Worm Breeder's Gazette 10(2): 62
These abstracts should not be cited in bibliographies. Material contained herein should be treated as personal communication and should be cited as such only with the consent of the author.
The membranous organelle (MO) is an unusual sperm-specific organelle which plays a number of critical roles in the differentiation of spermatozoa. During premeiotic and meiotic development, the fibrous body/membranous organelle (FB-MO) complex functions both as the site of assembly of many of the newly synthesized gene products and as a structure for organizing these components for localization and transport to the budding haploid spermatids.

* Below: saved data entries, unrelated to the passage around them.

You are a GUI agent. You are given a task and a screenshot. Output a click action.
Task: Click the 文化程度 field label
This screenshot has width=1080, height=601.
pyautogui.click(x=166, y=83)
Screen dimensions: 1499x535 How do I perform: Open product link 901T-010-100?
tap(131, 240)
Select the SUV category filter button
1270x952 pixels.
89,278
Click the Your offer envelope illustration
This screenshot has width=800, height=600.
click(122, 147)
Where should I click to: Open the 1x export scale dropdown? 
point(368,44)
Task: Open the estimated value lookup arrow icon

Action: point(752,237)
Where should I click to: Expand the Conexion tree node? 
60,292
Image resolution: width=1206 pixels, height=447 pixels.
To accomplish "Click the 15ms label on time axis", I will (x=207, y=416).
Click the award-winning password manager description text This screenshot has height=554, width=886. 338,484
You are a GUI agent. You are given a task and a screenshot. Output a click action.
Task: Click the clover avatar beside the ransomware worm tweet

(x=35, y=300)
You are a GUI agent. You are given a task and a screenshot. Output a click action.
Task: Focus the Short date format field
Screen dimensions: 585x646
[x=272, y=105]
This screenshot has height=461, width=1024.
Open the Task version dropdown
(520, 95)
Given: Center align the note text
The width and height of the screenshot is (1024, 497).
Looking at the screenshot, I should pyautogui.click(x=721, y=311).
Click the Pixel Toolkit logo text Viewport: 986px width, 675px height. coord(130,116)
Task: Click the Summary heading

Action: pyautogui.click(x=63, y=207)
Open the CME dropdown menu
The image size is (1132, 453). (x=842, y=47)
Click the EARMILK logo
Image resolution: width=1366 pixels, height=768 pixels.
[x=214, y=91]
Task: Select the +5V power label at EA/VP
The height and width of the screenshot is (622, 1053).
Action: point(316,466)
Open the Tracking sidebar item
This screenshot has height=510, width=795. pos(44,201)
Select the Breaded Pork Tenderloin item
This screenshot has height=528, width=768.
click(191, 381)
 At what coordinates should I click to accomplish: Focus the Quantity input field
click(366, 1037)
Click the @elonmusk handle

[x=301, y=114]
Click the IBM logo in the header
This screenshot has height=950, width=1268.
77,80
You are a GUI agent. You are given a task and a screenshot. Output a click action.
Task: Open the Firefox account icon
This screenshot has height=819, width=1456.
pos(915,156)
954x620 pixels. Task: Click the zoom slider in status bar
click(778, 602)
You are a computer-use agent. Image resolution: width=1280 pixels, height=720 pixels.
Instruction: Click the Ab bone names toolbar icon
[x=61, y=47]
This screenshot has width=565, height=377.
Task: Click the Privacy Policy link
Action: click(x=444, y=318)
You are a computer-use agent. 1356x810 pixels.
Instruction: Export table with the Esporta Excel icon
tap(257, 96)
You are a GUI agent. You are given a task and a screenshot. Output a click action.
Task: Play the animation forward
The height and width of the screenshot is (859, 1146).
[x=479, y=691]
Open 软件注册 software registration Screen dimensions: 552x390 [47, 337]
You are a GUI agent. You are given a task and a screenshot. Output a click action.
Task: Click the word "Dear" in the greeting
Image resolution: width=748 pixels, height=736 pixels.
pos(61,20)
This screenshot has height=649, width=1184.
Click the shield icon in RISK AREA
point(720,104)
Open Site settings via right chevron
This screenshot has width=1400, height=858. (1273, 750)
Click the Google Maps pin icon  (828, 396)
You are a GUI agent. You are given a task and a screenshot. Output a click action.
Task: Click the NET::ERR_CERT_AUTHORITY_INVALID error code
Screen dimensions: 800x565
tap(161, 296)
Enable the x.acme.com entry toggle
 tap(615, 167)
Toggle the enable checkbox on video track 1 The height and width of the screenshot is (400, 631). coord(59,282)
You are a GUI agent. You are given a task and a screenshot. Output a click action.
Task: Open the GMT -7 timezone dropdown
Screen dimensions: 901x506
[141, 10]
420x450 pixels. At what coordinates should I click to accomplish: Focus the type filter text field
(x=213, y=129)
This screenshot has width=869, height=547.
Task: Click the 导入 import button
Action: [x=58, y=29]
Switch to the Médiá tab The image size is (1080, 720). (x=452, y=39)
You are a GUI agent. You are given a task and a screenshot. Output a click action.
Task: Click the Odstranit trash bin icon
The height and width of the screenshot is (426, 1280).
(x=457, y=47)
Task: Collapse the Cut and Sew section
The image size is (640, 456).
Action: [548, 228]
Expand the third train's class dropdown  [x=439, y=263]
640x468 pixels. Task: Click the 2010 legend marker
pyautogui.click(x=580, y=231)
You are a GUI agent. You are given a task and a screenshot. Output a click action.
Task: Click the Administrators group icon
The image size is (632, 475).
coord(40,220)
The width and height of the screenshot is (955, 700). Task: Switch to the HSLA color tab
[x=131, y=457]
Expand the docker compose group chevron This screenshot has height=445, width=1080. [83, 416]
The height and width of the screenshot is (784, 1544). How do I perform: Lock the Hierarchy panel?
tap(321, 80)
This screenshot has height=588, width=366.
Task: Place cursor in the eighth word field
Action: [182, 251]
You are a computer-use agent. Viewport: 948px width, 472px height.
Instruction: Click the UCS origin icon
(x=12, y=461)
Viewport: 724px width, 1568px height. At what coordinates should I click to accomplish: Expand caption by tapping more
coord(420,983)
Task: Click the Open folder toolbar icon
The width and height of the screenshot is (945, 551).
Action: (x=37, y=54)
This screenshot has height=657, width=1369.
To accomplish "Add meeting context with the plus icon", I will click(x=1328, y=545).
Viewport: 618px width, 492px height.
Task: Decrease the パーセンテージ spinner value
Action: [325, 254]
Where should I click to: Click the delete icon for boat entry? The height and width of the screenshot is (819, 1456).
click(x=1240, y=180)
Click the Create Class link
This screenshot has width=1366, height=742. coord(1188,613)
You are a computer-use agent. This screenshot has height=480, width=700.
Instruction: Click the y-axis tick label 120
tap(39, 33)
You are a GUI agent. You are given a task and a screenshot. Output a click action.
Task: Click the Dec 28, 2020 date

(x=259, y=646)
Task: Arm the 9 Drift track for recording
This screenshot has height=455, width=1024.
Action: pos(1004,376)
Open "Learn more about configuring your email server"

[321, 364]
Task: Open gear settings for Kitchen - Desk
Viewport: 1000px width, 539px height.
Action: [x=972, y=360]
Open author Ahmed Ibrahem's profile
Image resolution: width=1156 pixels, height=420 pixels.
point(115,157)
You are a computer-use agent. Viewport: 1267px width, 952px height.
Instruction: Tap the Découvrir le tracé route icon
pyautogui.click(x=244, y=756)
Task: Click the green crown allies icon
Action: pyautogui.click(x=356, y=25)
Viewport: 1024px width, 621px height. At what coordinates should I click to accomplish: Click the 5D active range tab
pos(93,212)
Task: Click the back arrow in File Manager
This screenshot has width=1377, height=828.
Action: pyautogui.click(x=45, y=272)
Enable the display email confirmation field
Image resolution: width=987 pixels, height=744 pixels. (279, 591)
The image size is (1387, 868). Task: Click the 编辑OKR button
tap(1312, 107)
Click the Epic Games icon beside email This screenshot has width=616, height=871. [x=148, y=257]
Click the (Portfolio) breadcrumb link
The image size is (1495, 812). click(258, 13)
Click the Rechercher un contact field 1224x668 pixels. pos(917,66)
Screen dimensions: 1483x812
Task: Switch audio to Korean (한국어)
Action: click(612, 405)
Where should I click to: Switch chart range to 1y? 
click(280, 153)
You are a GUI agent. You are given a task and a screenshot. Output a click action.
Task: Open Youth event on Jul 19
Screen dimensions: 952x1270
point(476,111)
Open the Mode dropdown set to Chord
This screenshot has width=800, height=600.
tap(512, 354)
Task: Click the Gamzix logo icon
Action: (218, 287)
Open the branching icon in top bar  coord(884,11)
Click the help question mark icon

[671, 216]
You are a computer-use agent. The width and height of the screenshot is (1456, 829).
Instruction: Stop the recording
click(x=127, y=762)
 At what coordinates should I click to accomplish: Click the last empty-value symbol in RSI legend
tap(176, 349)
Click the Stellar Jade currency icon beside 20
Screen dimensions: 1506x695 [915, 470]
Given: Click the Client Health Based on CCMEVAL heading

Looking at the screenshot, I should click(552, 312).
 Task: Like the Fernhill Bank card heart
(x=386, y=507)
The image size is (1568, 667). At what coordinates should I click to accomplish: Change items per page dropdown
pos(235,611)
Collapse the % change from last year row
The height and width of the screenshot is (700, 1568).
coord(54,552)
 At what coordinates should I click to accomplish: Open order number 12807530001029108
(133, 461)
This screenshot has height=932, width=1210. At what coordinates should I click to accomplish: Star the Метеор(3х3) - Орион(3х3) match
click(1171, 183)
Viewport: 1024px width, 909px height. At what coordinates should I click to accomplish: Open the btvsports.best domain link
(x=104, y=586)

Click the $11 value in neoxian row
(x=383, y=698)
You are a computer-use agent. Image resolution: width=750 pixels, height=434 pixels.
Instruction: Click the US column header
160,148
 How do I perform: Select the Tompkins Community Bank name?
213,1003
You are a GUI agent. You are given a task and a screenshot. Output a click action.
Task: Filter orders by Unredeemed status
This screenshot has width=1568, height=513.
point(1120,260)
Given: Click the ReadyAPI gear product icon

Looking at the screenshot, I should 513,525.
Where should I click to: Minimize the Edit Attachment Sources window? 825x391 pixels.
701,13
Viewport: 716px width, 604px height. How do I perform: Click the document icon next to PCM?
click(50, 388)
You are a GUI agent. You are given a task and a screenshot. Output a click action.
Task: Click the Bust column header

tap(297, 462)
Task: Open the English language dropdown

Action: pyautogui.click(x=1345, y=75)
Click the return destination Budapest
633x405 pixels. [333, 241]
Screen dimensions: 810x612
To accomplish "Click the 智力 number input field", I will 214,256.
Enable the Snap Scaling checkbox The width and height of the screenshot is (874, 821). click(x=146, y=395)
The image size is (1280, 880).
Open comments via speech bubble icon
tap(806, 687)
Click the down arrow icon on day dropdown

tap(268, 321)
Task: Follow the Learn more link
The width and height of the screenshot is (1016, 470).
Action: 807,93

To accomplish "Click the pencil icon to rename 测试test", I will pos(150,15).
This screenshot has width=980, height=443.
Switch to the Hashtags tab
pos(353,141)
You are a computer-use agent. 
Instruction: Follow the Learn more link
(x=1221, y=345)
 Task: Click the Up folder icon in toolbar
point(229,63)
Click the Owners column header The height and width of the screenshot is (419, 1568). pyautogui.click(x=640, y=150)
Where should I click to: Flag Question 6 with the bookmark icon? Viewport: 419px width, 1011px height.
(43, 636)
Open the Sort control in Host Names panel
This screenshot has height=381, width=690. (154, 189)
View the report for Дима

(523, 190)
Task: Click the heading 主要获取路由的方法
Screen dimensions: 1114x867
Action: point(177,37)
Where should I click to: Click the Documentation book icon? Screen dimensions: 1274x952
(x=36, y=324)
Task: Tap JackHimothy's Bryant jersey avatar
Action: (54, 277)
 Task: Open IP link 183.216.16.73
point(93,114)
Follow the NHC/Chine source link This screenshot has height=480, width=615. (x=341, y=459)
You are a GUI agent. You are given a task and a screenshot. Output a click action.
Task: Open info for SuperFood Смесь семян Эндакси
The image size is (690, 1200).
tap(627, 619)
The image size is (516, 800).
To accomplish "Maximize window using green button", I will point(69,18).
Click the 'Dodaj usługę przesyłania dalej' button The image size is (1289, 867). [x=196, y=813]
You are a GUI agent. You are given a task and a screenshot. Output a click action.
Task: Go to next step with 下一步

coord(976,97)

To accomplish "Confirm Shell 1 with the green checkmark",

Later, the fusion of the mature MO with the back end of the cell during spermiogenesis adds important, new components to the cell surface of the crawling spermatozoa (Roberts et al., JCB 102: 1787, 1986). In spe-17 mutant spermatocytes, the normally ribosome free FB-MO complexes are uniformly associated with numerous ribosomes, some of which are transported into the normally ribosome free, haploid spermatids. These ribosomes probably contribute to the abnormal appearance of the RNA-containing perinuclear halo in the spe-17 mutant spermatids. In addition, the spermatids are abnormally small, and the proper organization of their organelles is disrupted which suggests that a common cytoskeletal defect may be responsible for the various abnormalities. Despite these abnormalities, spe-17 spermatids form crawling spermatozoa which are capable of translocating across a surface. In spe-10 mutant spermatocytes, the FB-MO complexes disassemble prematurely during meiosis rather than in the newly budded spermatids. Membraneless FBs are commonly found left behind in the residual body, and in many cases, they bud off as small cytoplasts. The normal folding of the MOs into their compact spermatid morphology is also disrupted, and large, vaculated MOs are seen in more than 40% of the cells. These defects suggest that the FB must be associated with the MO membrane for proper segregation to the spermatids during meiosis and that proper MO folding may require structural or enzymatic cues from the FB. These vaculated MOs are segregated to the spe-10 spermatids. All spe-10 spermatids, regardless of the severity of their MO defects, are abnormal in their size and organelle organization. The spermatids with less severe MO defects can form spermatozoa, but these spermatozoa, like those of fer-1, fail to fuse their MOs and translocate.